Connecticut came close to abolishing the death penalty in 2009, but the governor at the time, Republican M. Jodi Rell, vetoed a bill that would have abandoned the practice. She came under pressure to maintain the death penalty in the wake of a crime two years earlier that garnered widespread attention in the state.

Two men broke into a family’s home in Cheshire, Connecticut on July 23, 2007, sexually assaulting a woman, Jennifer Hawk-Petit, and her daughter Michaela, 11. The two men also beat the girl’s father, William, before killing Jennifer, Michaela and the couple’s 17-year-old daughter Hayley, 17.

Joshua Komisarjevsky and Steven Hayes were convicted in the case and sentenced to death. They are two of the 11 men on death row whose sentences now appear to be vacated by the state’s high court ruling.

The court’s ruling, which came in spite of the continued high-profile protests of William Petit, the surviving husband and father of the 2007 murder victims—and a well-orchestrated campaign by pro-death penalty proponents in both big business parties—is an indication of growing public opposition to capital punishment.

Thirty-one US states, plus the federal government and the US military, still have capital punishment statues. There are currently 18 states without the death penalty. Twelve states banned it before 2007 and six banned it between 2007 and 2013—New Jersey, New York, New Mexico, Illinois, Connecticut and Maryland.

With Connecticut’s 2012 repeal, New Hampshire remains the only state in New England with capital punishment still fully on the books. Legislators came within one vote of abolishing it in the state in 2014.

While a growing number of states have repealed the death penalty, the US Supreme Court has consistently upheld the constitutionality of capital punishment. Following a series of horrific lethal injections in recent years in which condemned inmates showed visible signs of distress and suffering in the execution chamber, the nation’s high court ruled 5-4 on June 29 to uphold Oklahoma’s lethal injection protocol.

The Connecticut Supreme Court majority decision Monday referred to Justice Stephen Breyer’s dissent in the US high court’s Oklahoma ruling, in which he suggested that the court take up the question of the constitutionality of the death penalty as a whole.

Justice Antonin Scalia, concurring with the majority in the case, filed an angry opinion at the time denouncing Breyer for taking on “the role of the [death penalty] abolitionists in this long-running drama.”

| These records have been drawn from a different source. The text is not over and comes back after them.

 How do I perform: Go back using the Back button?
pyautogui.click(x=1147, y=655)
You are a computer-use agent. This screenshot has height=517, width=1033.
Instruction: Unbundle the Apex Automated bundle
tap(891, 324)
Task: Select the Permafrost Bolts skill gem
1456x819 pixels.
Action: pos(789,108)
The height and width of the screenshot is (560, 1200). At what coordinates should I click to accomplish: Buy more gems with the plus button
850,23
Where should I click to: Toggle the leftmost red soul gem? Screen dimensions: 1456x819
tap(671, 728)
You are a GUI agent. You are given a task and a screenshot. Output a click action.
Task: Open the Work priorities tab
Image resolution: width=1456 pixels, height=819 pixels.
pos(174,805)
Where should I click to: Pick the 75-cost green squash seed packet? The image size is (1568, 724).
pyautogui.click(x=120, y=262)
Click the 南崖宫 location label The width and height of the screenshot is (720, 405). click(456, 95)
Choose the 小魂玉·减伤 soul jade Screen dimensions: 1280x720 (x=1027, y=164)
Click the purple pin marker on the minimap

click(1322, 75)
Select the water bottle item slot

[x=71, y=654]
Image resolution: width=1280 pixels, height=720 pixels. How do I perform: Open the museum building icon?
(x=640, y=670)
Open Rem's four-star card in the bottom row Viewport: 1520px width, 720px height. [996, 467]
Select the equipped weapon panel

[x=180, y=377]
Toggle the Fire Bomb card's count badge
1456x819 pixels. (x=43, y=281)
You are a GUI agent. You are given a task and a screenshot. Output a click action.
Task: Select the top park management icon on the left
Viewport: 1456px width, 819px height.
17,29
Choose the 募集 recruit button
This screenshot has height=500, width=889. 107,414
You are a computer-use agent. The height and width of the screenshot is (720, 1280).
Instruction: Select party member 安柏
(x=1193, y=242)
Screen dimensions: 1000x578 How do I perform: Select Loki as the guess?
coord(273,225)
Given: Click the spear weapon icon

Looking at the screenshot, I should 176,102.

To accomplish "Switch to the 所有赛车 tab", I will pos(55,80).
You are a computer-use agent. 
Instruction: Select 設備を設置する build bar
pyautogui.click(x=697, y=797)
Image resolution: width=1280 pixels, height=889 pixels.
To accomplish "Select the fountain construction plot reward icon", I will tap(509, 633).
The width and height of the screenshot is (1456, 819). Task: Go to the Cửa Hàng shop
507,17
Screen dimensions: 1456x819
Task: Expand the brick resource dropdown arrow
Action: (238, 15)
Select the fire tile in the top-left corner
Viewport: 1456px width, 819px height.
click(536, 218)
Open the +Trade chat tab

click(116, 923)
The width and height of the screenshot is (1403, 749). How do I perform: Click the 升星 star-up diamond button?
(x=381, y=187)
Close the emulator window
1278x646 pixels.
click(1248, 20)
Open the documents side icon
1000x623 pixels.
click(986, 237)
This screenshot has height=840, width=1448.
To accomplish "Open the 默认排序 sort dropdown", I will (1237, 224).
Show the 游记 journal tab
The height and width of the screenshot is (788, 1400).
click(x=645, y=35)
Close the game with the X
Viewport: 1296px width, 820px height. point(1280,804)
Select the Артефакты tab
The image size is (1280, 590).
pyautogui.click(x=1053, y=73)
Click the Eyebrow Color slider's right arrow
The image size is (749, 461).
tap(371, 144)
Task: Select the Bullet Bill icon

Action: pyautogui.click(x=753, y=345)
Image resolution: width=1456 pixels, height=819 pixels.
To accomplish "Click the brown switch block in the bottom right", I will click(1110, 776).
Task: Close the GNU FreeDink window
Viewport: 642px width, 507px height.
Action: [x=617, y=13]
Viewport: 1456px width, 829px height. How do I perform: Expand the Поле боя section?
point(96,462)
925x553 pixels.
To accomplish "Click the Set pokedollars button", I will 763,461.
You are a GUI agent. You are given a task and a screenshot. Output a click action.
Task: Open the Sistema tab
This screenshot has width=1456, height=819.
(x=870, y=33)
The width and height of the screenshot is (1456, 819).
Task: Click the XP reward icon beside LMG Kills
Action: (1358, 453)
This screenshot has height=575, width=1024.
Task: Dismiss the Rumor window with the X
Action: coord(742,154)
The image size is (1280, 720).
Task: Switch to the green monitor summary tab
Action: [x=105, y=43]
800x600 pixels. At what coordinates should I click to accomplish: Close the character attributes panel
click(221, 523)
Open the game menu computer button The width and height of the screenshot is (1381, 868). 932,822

The high court ruled 5-4 on June 26 to uphold the right of same-sex couples throughout the US to legally marry, demonstrating that it is willing to make concessions on certain democratic rights that are of particular concern to better-off sections of the middle class. However, the death penalty—the ability of the state to kill its citizens—is a key element of class rule that it is determined to uphold.

Barack Obama, despite expressing concern about lethal injections gone wrong and the racial and socio-economic disparities in the implementation of the death penalty, has maintained that there are certain instances in which crimes are “particularly heinous” and capital punishment is needed. Instead of abolishing it, the president has cynically called for the inherently barbaric practice to be carried out “humanely.”